**WHAT TO DO:**
1 – Please list every college football program that the forum thread on college football scheduling names by its school name rather than by a nickname.
2 – Carry the forum thread on college football scheduling forward from the end of its final post.

======== EXTRACTED TEXT ========

These teams on occasion 'dare' to play teams they might get beat playing, teams like BYU! But, sadly, it shows how the BCS has encouraged these 'elite' teams to play gimmie games to improve their likelihood of getting into a BCS game. Florida and Texas been the worst offenders of scheduling cream puff games. Is Texas' new mascot Chicken Little? :shock:


----------



## buggsz24 (Mar 18, 2008)

GaryFish said:


> OK buzzsz. I'm confused here. You blasted BYU for playing a soft non-conference schedule this past year, saying they suck for doing it. And then you say that the good teams get to play soft non-conference schedules because they are good?


Okay, you took what I said all wrong I think its great BYU scheduled a top flight team, I applaud that.

But understand BYU *needs* to schedule those teams to ensure that their weak in-conference opponents don't exclude them from the BCS talk. Oklahoma on the other hand can afford to schedule a soft out of conference schedule because they play at least four top tens every year without going out of conference.

The point was that BYU isn't in the position they used to be in, they now need to take what they can get until they build the respect they once had (nationally)



GaryFish said:


> On the flip side though, quality teams refuse to do home and home with BYU


Well until your one of "Those" teams again you won't be able to get that type of deal, find a good pimp and let the whoring begin. After a couple years of good showings you will be one of "Those" teams again. Please don't take that as a shot at the cougs, it really wasn't intended to be one.


----------



## GaryFish (Sep 7, 2007)

O.K. I get you now. No prob.

I see the Cougars, and Utes for that matter, as teams that can/should be in the 15-25 rankings about half the time. Once in every 4-6 years, they could make a run at a top 10 finish - like when they have a senior QB and other skill positions - like Utah did this year. To expect them to be consistent top 10 or top 5 teams is unrealistic when you consider programs whose budgets have two more zeros than BYU or Utah. And even with all that money - no program is in the top 5 or 10 every single year.

======== AVAILABLE DATA ========

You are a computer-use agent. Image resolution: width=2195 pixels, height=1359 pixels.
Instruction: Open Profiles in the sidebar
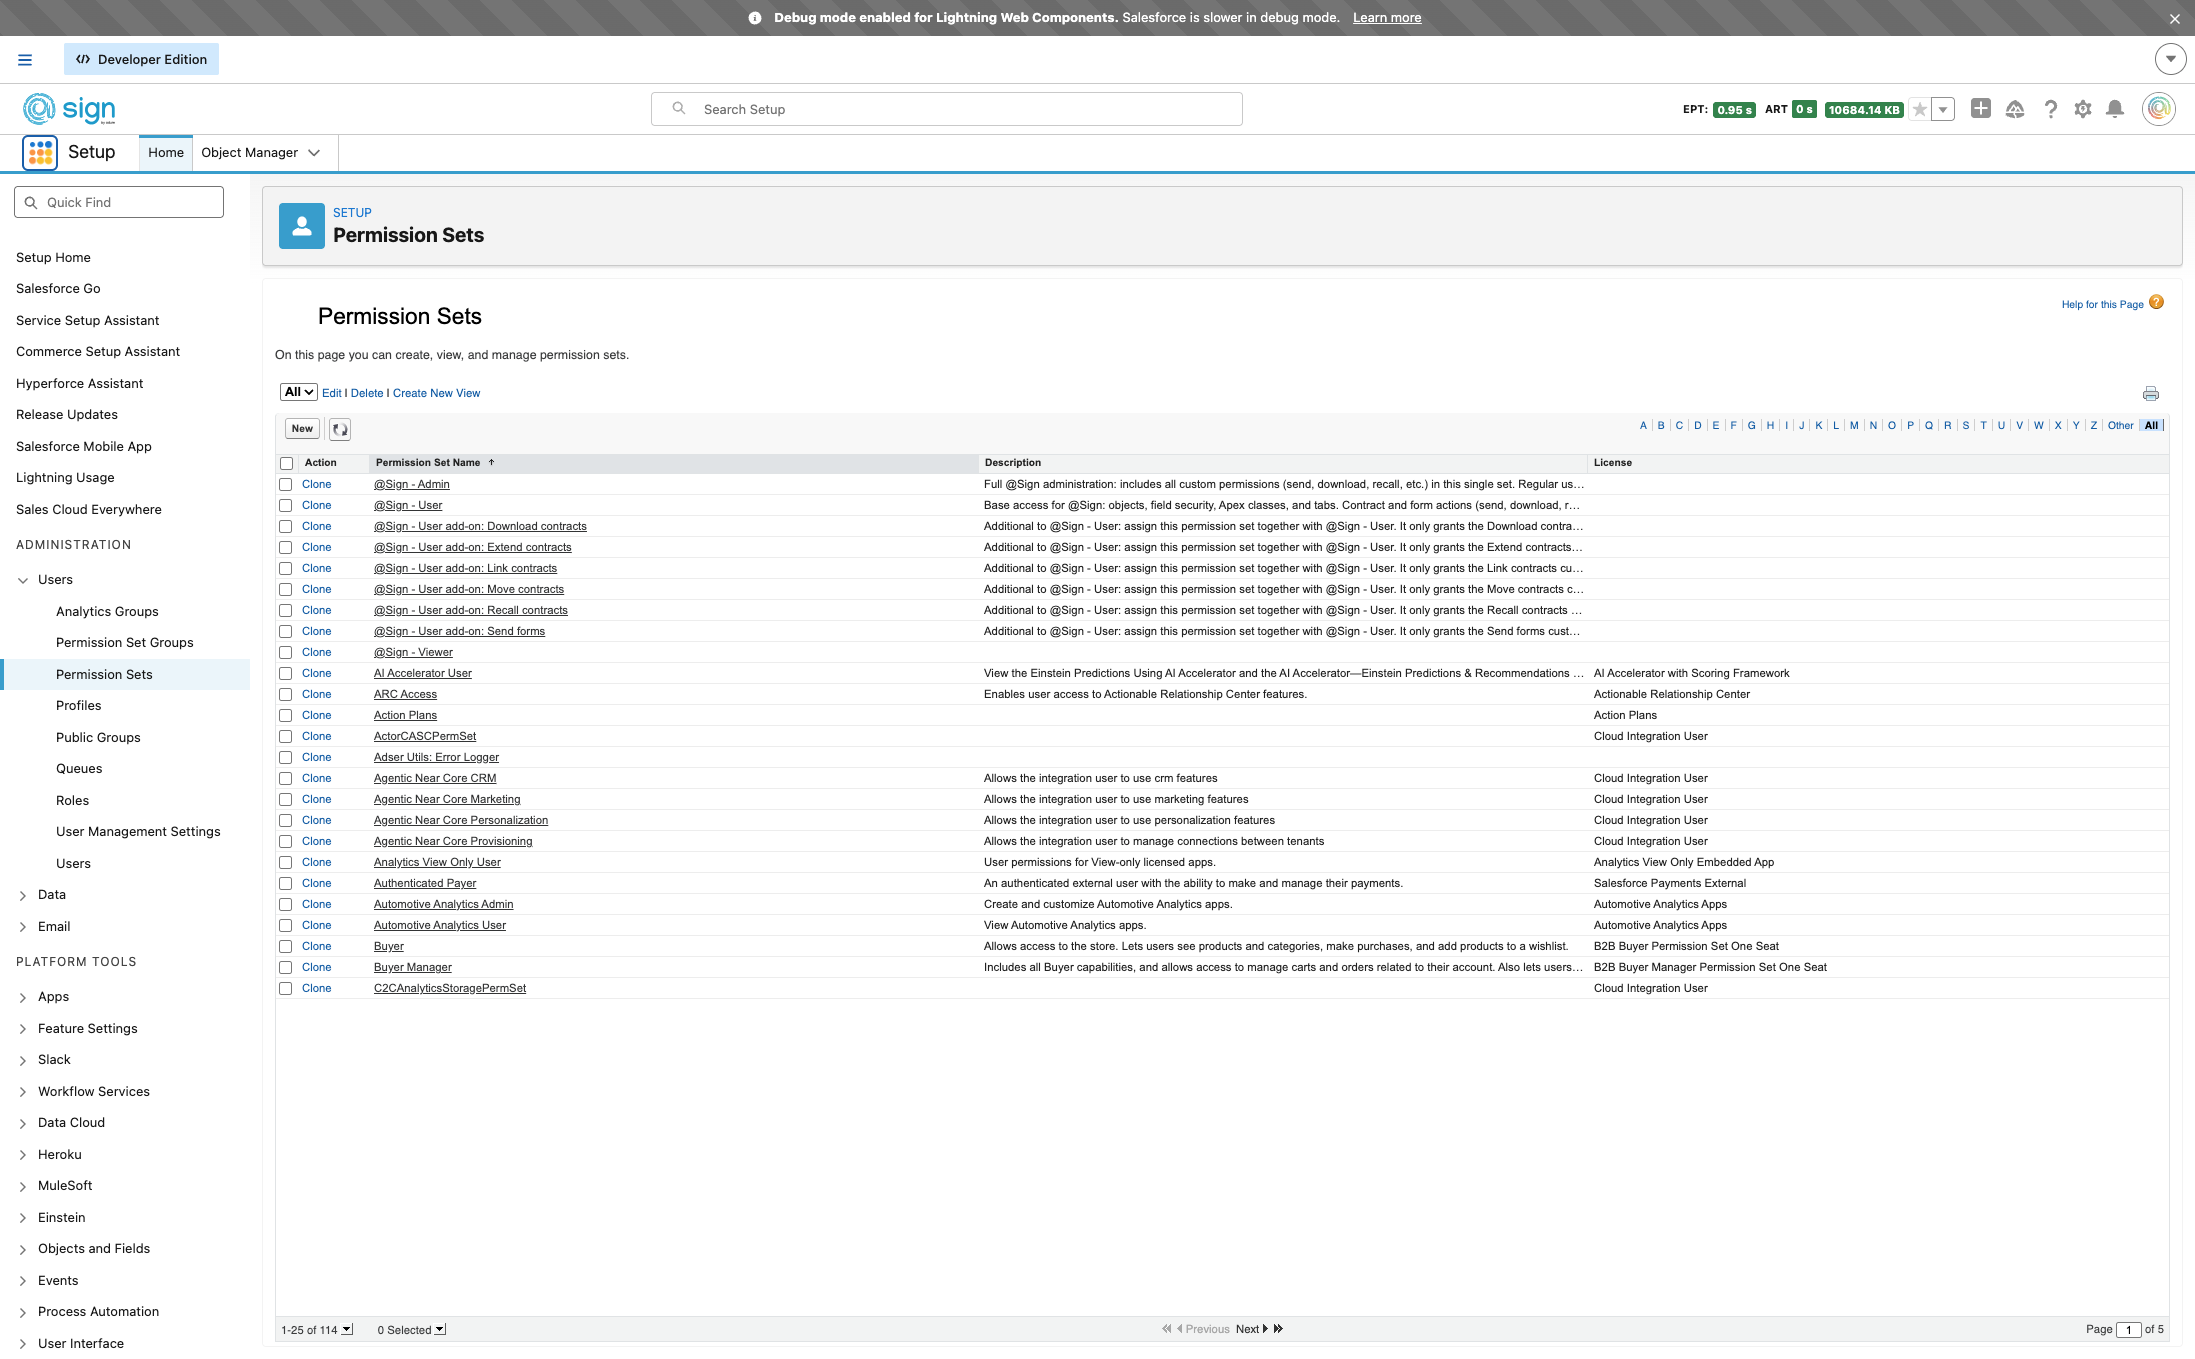79,706
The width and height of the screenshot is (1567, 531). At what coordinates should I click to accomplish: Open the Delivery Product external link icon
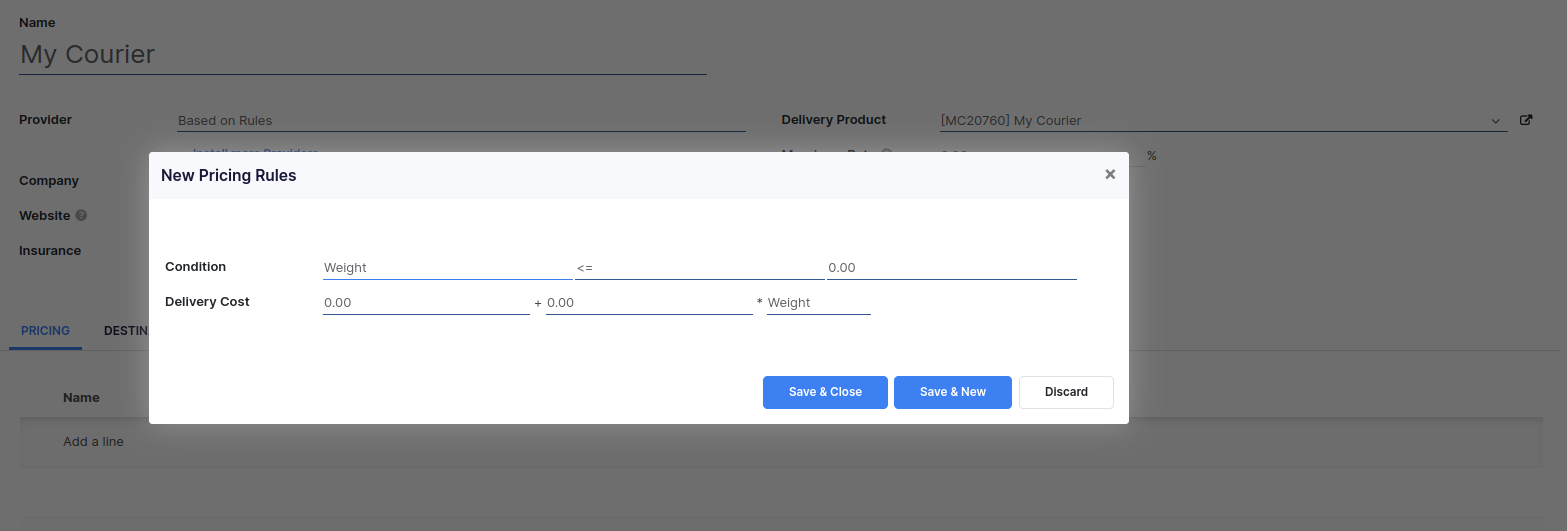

========

**RESPONSES PER TASK:**
1 – BYU, Florida, Texas, Oklahoma, Utah

2 –
----------



## proutdoors (Sep 24, 2007)

buggsz24 said:


> But understand BYU *needs* to schedule those teams to ensure that their weak in-conference opponents don't exclude them from the BCS talk. *Oklahoma on the other hand can afford to schedule a soft out of conference schedule because they play at least four top tens every year without going out of conference.* Nothing like hyperbole eh? What four TOP TEN teams did Texas play in conference in 2008, 2007, 2006? You are saying that four of the Top Ten teams are from the Big 12 every year? I beg to differ. :roll:
> 
> The point was that BYU isn't in the position they used to be in, they now need to take what they can get until they build the respect they once had (nationally). Take what they can get? You mean like Oklahoma, Florida State (at HOME), and Tulane? I would say the getting is pretty good. :?
> 
> Well until your one of "Those" teams again you won't be able to get that type of deal, find a good pimp and let the whoring begin. After a couple years of good showings you will be one of "Those" teams again. Please don't take that as a shot at the cougs, it really wasn't intended to be one. Right, it was meant as a compliment. *\-\* I would say, based on their non-conference schedule for 2009 BYU is already one of "Those" teams. *(())*


----------



## buggsz24 (Mar 18, 2008)

proutdoors said:


> These teams on occasion 'dare' to play teams they might get beat playing, teams like BYU! But, sadly, it shows how the BCS has encouraged these 'elite' teams to play gimmie games to improve their likelihood of getting into a BCS game.


Look at Tx, USC, Pitt, Tx Tech and Bama, they were all out of the championship talk as soon as they had a single loss. Oklahoma and Florida only got in by the grace of a voter(s). The one loss team is quickly forgotten when an undefeated BCS team comes along.

The reality is often just as disappointing for those on the inside.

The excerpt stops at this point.